→ **Objective**:
Write out every line of the data below without changing a single character.

→ **Material for this task**:
-=-=-

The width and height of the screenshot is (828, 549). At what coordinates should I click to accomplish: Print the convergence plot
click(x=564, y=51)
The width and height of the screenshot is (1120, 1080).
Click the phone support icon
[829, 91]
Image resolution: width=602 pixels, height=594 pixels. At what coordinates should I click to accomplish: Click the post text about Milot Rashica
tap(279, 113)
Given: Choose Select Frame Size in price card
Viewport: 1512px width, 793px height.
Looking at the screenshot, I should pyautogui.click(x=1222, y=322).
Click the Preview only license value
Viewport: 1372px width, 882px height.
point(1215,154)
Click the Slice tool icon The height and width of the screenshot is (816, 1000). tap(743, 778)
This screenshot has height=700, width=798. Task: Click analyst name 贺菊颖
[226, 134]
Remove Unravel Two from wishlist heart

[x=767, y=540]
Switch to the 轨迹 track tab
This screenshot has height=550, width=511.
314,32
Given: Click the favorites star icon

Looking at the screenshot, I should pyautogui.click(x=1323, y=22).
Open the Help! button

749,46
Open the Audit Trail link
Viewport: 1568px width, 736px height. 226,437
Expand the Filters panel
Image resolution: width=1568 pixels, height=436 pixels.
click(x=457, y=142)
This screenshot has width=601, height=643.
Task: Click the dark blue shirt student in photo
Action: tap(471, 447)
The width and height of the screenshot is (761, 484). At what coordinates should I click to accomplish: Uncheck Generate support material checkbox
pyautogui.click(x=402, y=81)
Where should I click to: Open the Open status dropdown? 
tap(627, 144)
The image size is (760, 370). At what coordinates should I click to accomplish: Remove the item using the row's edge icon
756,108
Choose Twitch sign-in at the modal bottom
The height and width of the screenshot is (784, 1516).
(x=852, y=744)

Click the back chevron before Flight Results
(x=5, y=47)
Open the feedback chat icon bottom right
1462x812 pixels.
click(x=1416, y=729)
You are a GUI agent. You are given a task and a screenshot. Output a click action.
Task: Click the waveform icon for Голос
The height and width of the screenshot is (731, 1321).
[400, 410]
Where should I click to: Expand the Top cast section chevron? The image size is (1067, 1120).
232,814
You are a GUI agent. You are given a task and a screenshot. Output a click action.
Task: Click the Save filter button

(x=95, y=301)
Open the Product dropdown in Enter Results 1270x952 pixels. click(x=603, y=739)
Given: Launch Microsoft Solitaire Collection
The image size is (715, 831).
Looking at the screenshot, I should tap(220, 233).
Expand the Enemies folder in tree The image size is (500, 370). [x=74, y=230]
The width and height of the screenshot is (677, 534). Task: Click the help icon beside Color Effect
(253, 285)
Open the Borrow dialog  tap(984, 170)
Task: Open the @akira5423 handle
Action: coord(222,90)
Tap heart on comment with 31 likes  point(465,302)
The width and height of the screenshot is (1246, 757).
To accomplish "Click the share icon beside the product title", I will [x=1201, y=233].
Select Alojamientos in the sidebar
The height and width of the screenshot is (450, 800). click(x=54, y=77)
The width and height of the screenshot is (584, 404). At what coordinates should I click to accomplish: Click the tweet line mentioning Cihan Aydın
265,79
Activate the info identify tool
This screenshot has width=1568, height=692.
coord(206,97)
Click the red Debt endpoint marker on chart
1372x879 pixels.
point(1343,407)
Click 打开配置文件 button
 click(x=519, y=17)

-=-=-

→ **Output for this task**:
The width and height of the screenshot is (828, 549). At what coordinates should I click to accomplish: Print the convergence plot
click(x=564, y=51)
The width and height of the screenshot is (1120, 1080).
Click the phone support icon
[829, 91]
Image resolution: width=602 pixels, height=594 pixels. At what coordinates should I click to accomplish: Click the post text about Milot Rashica
tap(279, 113)
Given: Choose Select Frame Size in price card
Viewport: 1512px width, 793px height.
Looking at the screenshot, I should pyautogui.click(x=1222, y=322).
Click the Preview only license value
Viewport: 1372px width, 882px height.
point(1215,154)
Click the Slice tool icon The height and width of the screenshot is (816, 1000). tap(743, 778)
This screenshot has height=700, width=798. Task: Click analyst name 贺菊颖
[226, 134]
Remove Unravel Two from wishlist heart

[x=767, y=540]
Switch to the 轨迹 track tab
This screenshot has height=550, width=511.
314,32
Given: Click the favorites star icon

Looking at the screenshot, I should pyautogui.click(x=1323, y=22).
Open the Help! button

749,46
Open the Audit Trail link
Viewport: 1568px width, 736px height. 226,437
Expand the Filters panel
Image resolution: width=1568 pixels, height=436 pixels.
click(x=457, y=142)
This screenshot has width=601, height=643.
Task: Click the dark blue shirt student in photo
Action: tap(471, 447)
The width and height of the screenshot is (761, 484). At what coordinates should I click to accomplish: Uncheck Generate support material checkbox
pyautogui.click(x=402, y=81)
Where should I click to: Open the Open status dropdown? 
tap(627, 144)
The image size is (760, 370). At what coordinates should I click to accomplish: Remove the item using the row's edge icon
756,108
Choose Twitch sign-in at the modal bottom
The height and width of the screenshot is (784, 1516).
(x=852, y=744)

Click the back chevron before Flight Results
(x=5, y=47)
Open the feedback chat icon bottom right
1462x812 pixels.
click(x=1416, y=729)
You are a GUI agent. You are given a task and a screenshot. Output a click action.
Task: Click the waveform icon for Голос
The height and width of the screenshot is (731, 1321).
[400, 410]
Where should I click to: Expand the Top cast section chevron? The image size is (1067, 1120).
232,814
You are a GUI agent. You are given a task and a screenshot. Output a click action.
Task: Click the Save filter button

(x=95, y=301)
Open the Product dropdown in Enter Results 1270x952 pixels. click(x=603, y=739)
Given: Launch Microsoft Solitaire Collection
The image size is (715, 831).
Looking at the screenshot, I should tap(220, 233).
Expand the Enemies folder in tree The image size is (500, 370). [x=74, y=230]
The width and height of the screenshot is (677, 534). Task: Click the help icon beside Color Effect
(253, 285)
Open the Borrow dialog  tap(984, 170)
Task: Open the @akira5423 handle
Action: coord(222,90)
Tap heart on comment with 31 likes  point(465,302)
The width and height of the screenshot is (1246, 757).
To accomplish "Click the share icon beside the product title", I will [x=1201, y=233].
Select Alojamientos in the sidebar
The height and width of the screenshot is (450, 800). click(x=54, y=77)
The width and height of the screenshot is (584, 404). At what coordinates should I click to accomplish: Click the tweet line mentioning Cihan Aydın
265,79
Activate the info identify tool
This screenshot has width=1568, height=692.
coord(206,97)
Click the red Debt endpoint marker on chart
1372x879 pixels.
point(1343,407)
Click 打开配置文件 button
 click(x=519, y=17)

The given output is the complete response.